Figure 19 Wireshark packets

V.     RECOMMENDATIONS

The main concern of information security is to enforce the triad: confidentiality, integrity and availability of all asset within a system. Therefore, it is noteworthy to follow frameworks [21] [22] that involves the ecosystem of MQTT.

Note, before the assessment of the scenario, it is important to understand the context, where there are no details for individual implementations, therefore the recommendation will be generic, based on the exploit findings and MQTT documentation [22], rather than present the output of such recommendations.

The framework [21] used, promotes the assessment in five steps: Identify, Protect, Detect, Respond, and Recover. All disclosed as follows.

A.     Identify:

1)     Asset Management:

For every use case or scenario, it should be listed every piece of hardware used to perform certain task, analyse the network structure, and understand the data flow and lifecycle of the information.

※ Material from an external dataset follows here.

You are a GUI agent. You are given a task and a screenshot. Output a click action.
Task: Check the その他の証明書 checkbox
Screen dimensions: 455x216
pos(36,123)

For instance in our scenario, must describe the broker, the network specs (gateway, LAN, firewall, filters), the client assets (IoT devices).

2)     Risk Management

Vital to define the threats and vulnerabilities for each asset, thus is conceivable a well-defined risk tolerance, risk identification, and assess the alternatives.

3)     Compliance

It is imperative to review the business model with the business requirements; thus, changes in the system will not affect negatively the operation and any other requirement or regulation such as contractual, legislative or even ethical.

A good example of this compliance identification step, is to carefully manage the privacy rights and confidentiality of the data involved in the process. The contract should clarify, how the data will be used or stored and the reason to do it.

4)      Information Sharing and Communication

At this stage, the flow of the information and the asset that manage it should be reviewed.

For instance, in the scenario, the public broker is not suitable for privacy data flow, it is accessible for multiple users without notice. In addition, regarding private brokers, it should be considered monitoring not expected  remote and local access to the network, because is possible the man in the middle attacks.

5)     Environmental Awareness

Server and client side locations should be revised, as well as all the facilities including gateways, wiring. Assessing the vulnerabilities of the entire ecosystem will underline the possible risks.

Usually, IoT devices are not designed to protect the data, in contrast those are designed to be cheap and reliable with some sort of connectivity. Thus, the vulnerability might be wide open for attack. It should be a “must” to protect the serial port of each one of this devices (debugging port) , otherwise the attack could start by connecting a serial console to the device read the code, and easily exploit the entire system.

Likewise, the broker (server) should be protected. Assuming the system is password protected, nowadays there are techniques that involve a usb port for exploit the machine. Basically, the usb dongle mocks a keyboard (USB Rubber Ducky), hence simulating it is a real keyboard, then accessing to the console, and inject payload as a “write” commands for install remote access , or create user etc.

B.     Protect:

1)     Security Awareness

Is well know for security professionals [23] ,the weakest point within an organization: people. The importance of training is remarkable. Formal training, simulation and evaluation should be active part of the security plans.

2)     Identify, credential and Access management

Technical support is essential for success at this stage. Implementation plans for new secure approaches, such as encryption, certificates, tokens generators, authentication and new communication channels such as secure web sockets and VPN. Note, that every changed should be revised against business model and constraints of the devices.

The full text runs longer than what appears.